→ Problem:
Quote the lines of the records below from the line containing "Click the 3.9 price axis label" up to and including the line containing "Action: (x=429, y=50)", with no changes.

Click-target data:
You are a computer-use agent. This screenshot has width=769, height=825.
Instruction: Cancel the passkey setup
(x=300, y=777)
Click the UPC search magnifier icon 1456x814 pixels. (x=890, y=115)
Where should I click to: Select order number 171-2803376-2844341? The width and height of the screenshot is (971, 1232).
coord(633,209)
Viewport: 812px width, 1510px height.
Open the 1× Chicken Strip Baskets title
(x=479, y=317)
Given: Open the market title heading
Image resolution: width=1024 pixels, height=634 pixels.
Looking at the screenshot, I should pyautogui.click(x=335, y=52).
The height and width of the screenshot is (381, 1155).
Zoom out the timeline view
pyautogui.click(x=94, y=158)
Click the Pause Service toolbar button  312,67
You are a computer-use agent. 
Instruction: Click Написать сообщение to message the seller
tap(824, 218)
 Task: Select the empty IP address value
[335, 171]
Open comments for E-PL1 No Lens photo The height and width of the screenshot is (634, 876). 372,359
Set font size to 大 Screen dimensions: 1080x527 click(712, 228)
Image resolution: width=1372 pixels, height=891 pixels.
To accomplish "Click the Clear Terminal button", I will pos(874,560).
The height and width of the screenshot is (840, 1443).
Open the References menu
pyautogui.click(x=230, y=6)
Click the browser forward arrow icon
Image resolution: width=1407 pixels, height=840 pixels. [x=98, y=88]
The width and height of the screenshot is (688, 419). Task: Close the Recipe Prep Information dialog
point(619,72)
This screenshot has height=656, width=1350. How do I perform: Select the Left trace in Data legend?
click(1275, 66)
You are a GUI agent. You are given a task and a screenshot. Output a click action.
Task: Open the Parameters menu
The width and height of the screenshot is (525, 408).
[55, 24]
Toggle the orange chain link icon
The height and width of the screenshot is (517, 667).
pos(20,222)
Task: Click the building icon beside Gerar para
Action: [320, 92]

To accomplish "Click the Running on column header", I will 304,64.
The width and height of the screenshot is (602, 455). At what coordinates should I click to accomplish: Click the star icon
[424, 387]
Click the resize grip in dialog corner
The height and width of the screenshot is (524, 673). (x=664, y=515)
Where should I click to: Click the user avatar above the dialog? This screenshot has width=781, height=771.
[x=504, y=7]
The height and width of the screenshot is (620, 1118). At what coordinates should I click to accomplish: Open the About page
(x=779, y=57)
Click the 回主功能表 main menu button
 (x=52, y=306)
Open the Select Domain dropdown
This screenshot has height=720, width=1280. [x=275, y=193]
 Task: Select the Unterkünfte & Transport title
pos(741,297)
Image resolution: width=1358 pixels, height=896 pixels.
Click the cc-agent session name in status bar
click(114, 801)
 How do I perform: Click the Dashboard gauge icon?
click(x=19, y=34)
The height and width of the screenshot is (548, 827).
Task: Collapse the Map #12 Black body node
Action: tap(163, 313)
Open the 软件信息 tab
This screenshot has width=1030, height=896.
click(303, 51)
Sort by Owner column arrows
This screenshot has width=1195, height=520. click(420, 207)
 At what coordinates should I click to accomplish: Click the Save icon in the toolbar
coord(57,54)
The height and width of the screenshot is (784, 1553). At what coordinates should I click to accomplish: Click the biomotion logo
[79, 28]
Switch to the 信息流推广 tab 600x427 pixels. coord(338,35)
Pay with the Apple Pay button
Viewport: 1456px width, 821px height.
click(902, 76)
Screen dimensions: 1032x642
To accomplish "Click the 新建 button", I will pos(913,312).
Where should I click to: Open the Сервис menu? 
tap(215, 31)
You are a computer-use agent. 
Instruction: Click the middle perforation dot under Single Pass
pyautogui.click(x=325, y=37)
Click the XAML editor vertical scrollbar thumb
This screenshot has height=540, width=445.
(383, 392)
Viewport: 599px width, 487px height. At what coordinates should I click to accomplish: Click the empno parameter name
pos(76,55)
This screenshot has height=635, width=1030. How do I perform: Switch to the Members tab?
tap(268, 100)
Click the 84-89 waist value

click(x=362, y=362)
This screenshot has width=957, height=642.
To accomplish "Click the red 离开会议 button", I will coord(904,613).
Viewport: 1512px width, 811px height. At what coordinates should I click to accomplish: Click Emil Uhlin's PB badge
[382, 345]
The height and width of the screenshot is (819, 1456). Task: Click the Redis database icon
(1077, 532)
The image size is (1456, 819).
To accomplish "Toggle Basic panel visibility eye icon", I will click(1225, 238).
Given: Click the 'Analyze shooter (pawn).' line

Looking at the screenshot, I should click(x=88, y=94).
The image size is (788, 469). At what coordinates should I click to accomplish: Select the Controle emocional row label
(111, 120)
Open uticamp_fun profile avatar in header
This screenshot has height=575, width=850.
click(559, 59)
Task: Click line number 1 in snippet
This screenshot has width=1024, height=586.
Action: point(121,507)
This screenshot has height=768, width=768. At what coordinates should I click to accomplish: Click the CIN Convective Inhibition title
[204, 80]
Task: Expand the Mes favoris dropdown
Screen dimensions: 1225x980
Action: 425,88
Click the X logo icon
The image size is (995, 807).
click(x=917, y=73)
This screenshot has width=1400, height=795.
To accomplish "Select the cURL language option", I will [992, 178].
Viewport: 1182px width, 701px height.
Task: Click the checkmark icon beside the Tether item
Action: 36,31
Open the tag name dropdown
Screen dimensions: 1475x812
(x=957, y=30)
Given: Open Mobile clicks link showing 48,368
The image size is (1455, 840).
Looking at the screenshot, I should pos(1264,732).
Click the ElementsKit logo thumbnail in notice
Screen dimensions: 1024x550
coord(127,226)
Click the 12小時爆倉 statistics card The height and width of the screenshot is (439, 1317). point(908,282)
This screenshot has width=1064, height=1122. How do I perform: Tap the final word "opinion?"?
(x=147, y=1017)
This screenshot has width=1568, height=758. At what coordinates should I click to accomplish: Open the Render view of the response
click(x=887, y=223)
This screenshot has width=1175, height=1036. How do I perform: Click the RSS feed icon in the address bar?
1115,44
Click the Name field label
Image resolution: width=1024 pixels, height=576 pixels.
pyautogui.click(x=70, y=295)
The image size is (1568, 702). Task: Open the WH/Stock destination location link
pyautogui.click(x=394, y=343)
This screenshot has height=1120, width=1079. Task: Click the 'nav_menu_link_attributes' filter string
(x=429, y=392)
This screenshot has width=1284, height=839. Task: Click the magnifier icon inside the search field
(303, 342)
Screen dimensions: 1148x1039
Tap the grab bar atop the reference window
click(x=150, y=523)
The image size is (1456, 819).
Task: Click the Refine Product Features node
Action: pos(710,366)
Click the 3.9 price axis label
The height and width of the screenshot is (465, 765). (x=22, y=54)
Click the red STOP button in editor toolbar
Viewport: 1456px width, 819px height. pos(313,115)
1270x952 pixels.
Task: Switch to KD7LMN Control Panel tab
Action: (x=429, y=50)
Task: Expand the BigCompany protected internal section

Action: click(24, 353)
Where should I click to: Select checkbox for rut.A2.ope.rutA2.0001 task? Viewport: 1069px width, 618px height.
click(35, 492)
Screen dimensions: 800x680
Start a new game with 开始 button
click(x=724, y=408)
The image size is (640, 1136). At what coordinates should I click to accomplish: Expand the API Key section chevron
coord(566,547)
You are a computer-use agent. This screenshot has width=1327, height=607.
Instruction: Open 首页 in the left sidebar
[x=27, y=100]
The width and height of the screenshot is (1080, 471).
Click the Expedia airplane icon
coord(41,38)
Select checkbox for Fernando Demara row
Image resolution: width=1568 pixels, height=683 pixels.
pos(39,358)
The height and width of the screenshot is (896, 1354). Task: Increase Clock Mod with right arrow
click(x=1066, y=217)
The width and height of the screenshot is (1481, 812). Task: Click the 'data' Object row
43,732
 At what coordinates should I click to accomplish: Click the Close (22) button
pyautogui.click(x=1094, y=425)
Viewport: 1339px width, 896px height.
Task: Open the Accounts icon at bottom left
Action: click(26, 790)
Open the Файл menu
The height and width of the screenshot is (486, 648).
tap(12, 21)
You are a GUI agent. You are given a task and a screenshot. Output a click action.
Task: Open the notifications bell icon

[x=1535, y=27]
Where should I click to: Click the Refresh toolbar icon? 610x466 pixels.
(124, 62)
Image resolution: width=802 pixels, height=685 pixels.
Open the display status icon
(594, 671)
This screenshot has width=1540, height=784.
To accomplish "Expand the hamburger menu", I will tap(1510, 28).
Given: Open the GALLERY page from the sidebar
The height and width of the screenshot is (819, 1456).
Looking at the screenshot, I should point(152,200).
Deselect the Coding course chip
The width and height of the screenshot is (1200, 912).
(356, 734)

→ Finished task:
Click the 3.9 price axis label
The height and width of the screenshot is (465, 765). (x=22, y=54)
Click the red STOP button in editor toolbar
Viewport: 1456px width, 819px height. pos(313,115)
1270x952 pixels.
Task: Switch to KD7LMN Control Panel tab
Action: (x=429, y=50)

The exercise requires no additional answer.